If you thought that medical insurance was all you needed, think again. It may be wise to create a medical emergency fund. There are several reasons. In an emergency, the nearest quality hospital may not be empanelled with your health insurer. In such cases, you have to pay upfront and then claim costs.

Second, you may have exhausted the limit on the family floater due to multiple usages in the year. Third, you pay several expenses outside the ambit of the health cover. There may be a co-payment or deductibles clause in your health cover, which means you share part of the hospitalisation costs. How would you take care of such extra costs?

Create an emergency fund equal to five to six months of current income. This is a generic emergency fund, so medical emergencies are just one of the purposes.

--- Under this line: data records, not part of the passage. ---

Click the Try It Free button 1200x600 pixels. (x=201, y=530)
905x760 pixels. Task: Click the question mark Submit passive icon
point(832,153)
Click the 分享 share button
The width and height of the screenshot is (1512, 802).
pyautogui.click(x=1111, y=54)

Medical emergency fund out of tax breaks

Let us say, you have medical insurance for your own family as well as for your parents, who are senior citizens. You utilise the full limit of Rs 75,000 per year (Rs 25,000 for your family and Rs 50,000 for your parents). If you are in the 30% tax bracket, your effective tax liability is 31.2%, including cess. On Section 80D exemption for Rs 75,000, you get Rs 23,400 as tax relief. That is like an income flow each year. If you invest this Rs 23,400 a year (or Rs 2,000 per month) in a hybrid fund SIP giving 10% per annum, then it grows to Rs 4.03 lakh over 10 years. That is a solid corpus to start with as a back-up to mediclaim.

Power of add-ons

In India, health cover is treated as non-life cover; distinct from life insurance. However, they converge on riders. Today, when you buy a life insurance policy, you not only get death cover, but also a cover against critical illnesses via add-on riders. These are life-threatening, but people continue to live for several years with enhanced medical costs and reduced income flows. Since your health cover cannot take that stress, it is best to cover such specific issues through add-ons or riders to a life cover.

Use super top-up plans

Last but not the least, go for super top-ups. Your basic health cover with minimum deductibles of Rs 5 lakh perhaps can be your primary cover. Then take a super top-up policy of Rs 25 lakh. You thus get a health cover of Rs 30 lakh effectively, at a much lower premium, and your no claims bonus almost intact.

The writer is co-founder & CEO, Finnovate.